Posted Dec 4, 2018 9:27 UTC (Tue) by Sesse (subscriber, #53779) [Link]

There is no execution engine in modern eBPF; it's statically compiled to machine code.

Bounded loops in BPF programs

Posted Dec 4, 2018 9:33 UTC (Tue) by roc (subscriber, #30627) [Link] (3 responses)

BPF is JITted these days so there is no boundary between the compiler and execution engine.

Bounded loops in BPF programs

Posted Dec 4, 2018 10:33 UTC (Tue) by sdalley (subscriber, #18550) [Link] (2 responses)

So, there's no identifiable thread or task doing the BPF that could be watchdogged ?

Bounded loops in BPF programs

Posted Dec 4, 2018 10:48 UTC (Tue) by corbet (editor, #1) [Link] (1 responses)

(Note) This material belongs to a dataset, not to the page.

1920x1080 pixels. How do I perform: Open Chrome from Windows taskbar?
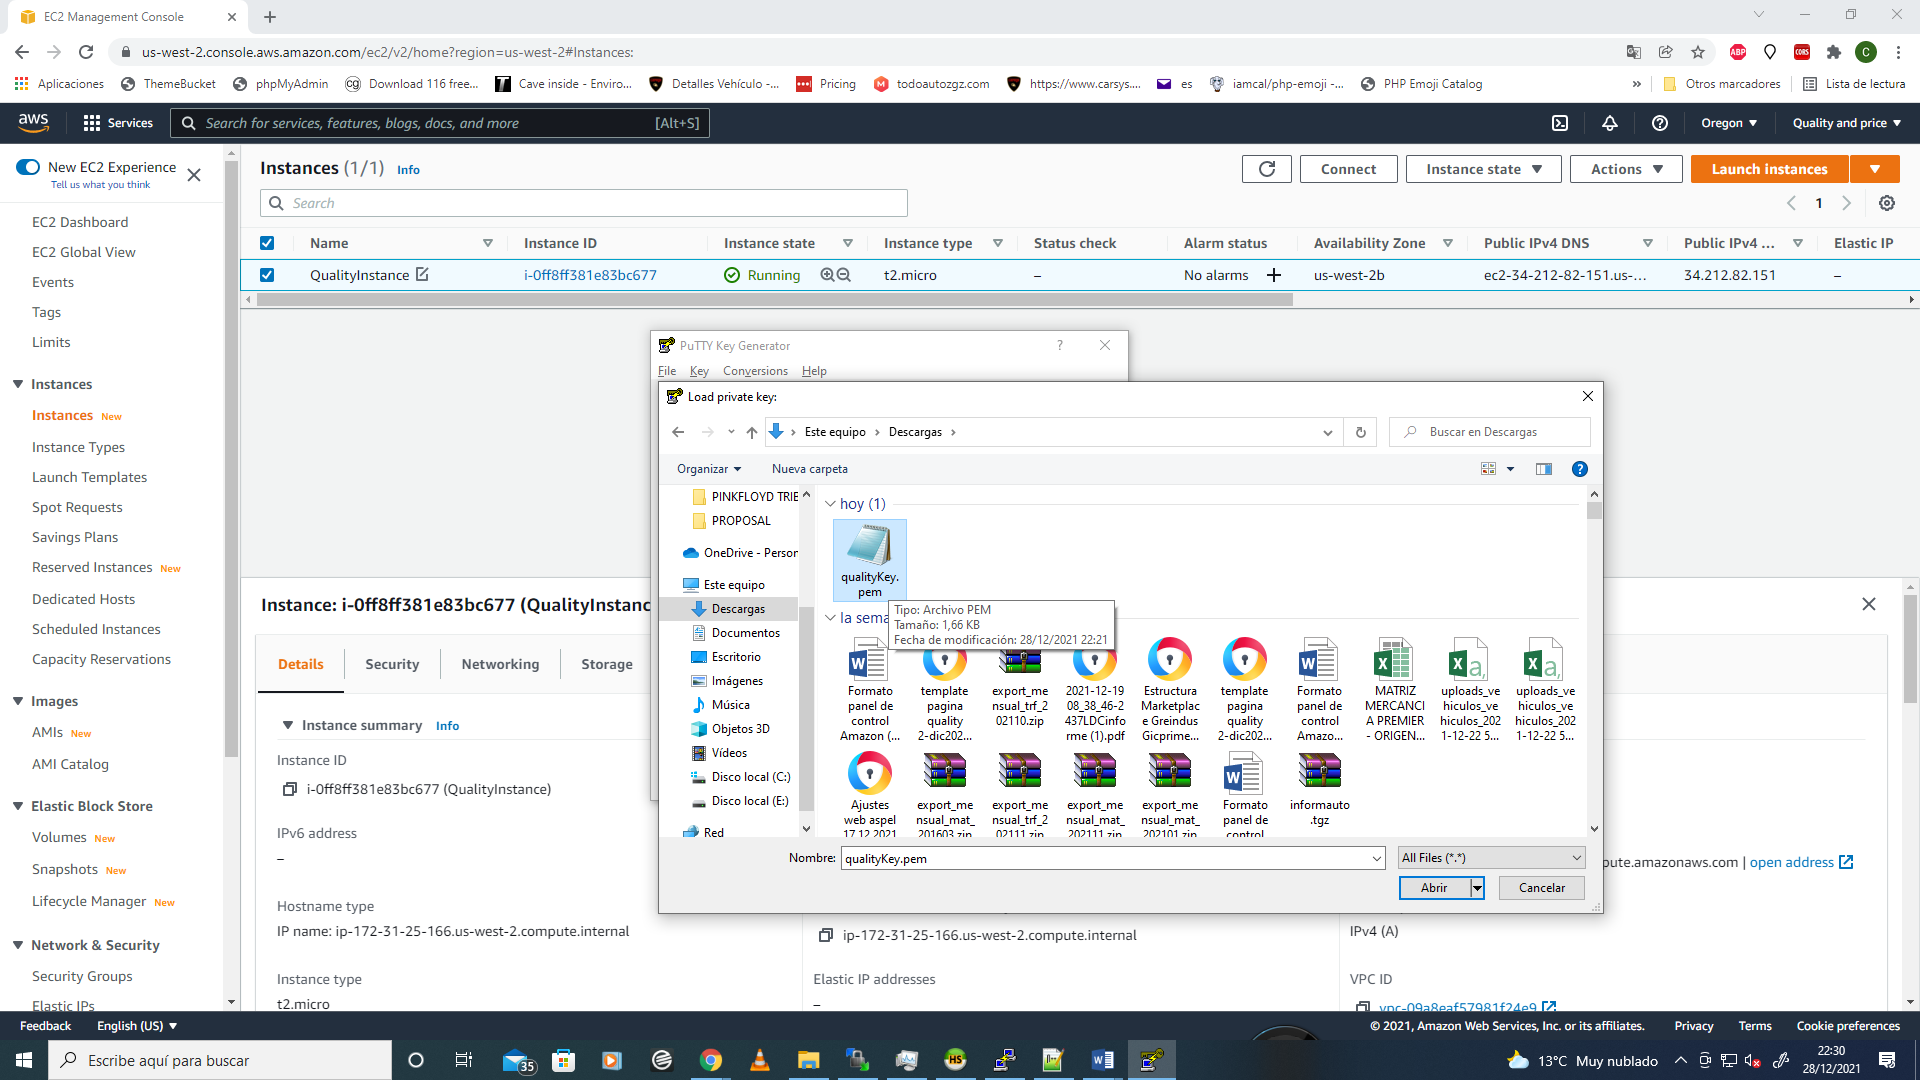710,1060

There is no separate thread, no. One could always set a timer to bring an end to runaway execution, but that would be an expensive thing to do.

Bounded loops in BPF programs

Posted Dec 4, 2018 18:43 UTC (Tue) by Cyberax (✭ supporter ✭, #52523) [Link]

You can keep track of "remaining instructions" in a register that is decremented on every backwards jump by the number of instructions in the jump. Then just compare it with zero.

The comparison will be branch-predicted most of the time and will be fast.